> _Problem_
Please copy out all the data. Every detail stays the same.

[Dataset records]

↓↓↓

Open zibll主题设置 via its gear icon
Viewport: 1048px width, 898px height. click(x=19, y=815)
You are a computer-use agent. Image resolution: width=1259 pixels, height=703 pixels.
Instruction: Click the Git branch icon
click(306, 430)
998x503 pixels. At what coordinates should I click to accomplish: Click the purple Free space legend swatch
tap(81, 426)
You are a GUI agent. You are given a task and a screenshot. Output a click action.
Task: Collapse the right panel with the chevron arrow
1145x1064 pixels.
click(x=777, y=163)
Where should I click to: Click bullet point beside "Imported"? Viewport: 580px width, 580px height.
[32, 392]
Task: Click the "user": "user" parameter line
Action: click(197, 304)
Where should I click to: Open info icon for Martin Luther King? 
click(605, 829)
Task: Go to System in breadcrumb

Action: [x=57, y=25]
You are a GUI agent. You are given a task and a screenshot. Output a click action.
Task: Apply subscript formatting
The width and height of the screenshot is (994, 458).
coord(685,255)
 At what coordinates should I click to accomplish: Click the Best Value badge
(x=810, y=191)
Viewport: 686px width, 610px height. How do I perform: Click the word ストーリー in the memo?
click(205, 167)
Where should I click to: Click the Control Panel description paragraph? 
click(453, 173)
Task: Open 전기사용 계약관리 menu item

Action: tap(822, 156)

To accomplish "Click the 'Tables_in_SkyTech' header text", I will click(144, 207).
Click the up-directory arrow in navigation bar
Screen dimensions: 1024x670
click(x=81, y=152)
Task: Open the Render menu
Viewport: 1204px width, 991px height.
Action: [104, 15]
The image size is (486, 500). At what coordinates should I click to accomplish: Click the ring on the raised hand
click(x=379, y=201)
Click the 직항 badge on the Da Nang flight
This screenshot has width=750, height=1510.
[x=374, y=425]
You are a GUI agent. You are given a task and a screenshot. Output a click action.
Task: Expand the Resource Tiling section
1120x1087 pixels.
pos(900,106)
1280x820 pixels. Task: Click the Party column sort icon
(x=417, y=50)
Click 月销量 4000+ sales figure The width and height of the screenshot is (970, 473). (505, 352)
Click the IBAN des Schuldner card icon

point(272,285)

↑↑↑

> _Result of this exercise_
Open zibll主题设置 via its gear icon
Viewport: 1048px width, 898px height. click(x=19, y=815)
You are a computer-use agent. Image resolution: width=1259 pixels, height=703 pixels.
Instruction: Click the Git branch icon
click(306, 430)
998x503 pixels. At what coordinates should I click to accomplish: Click the purple Free space legend swatch
tap(81, 426)
You are a GUI agent. You are given a task and a screenshot. Output a click action.
Task: Collapse the right panel with the chevron arrow
1145x1064 pixels.
click(x=777, y=163)
Where should I click to: Click bullet point beside "Imported"? Viewport: 580px width, 580px height.
[32, 392]
Task: Click the "user": "user" parameter line
Action: click(197, 304)
Where should I click to: Open info icon for Martin Luther King? 
click(605, 829)
Task: Go to System in breadcrumb

Action: [x=57, y=25]
You are a GUI agent. You are given a task and a screenshot. Output a click action.
Task: Apply subscript formatting
The width and height of the screenshot is (994, 458).
coord(685,255)
 At what coordinates should I click to accomplish: Click the Best Value badge
(x=810, y=191)
Viewport: 686px width, 610px height. How do I perform: Click the word ストーリー in the memo?
click(205, 167)
Where should I click to: Click the Control Panel description paragraph? 
click(453, 173)
Task: Open 전기사용 계약관리 menu item

Action: tap(822, 156)

To accomplish "Click the 'Tables_in_SkyTech' header text", I will click(144, 207).
Click the up-directory arrow in navigation bar
Screen dimensions: 1024x670
click(x=81, y=152)
Task: Open the Render menu
Viewport: 1204px width, 991px height.
Action: [104, 15]
The image size is (486, 500). At what coordinates should I click to accomplish: Click the ring on the raised hand
click(x=379, y=201)
Click the 직항 badge on the Da Nang flight
This screenshot has width=750, height=1510.
[x=374, y=425]
You are a GUI agent. You are given a task and a screenshot. Output a click action.
Task: Expand the Resource Tiling section
1120x1087 pixels.
pos(900,106)
1280x820 pixels. Task: Click the Party column sort icon
(x=417, y=50)
Click 月销量 4000+ sales figure The width and height of the screenshot is (970, 473). (505, 352)
Click the IBAN des Schuldner card icon

point(272,285)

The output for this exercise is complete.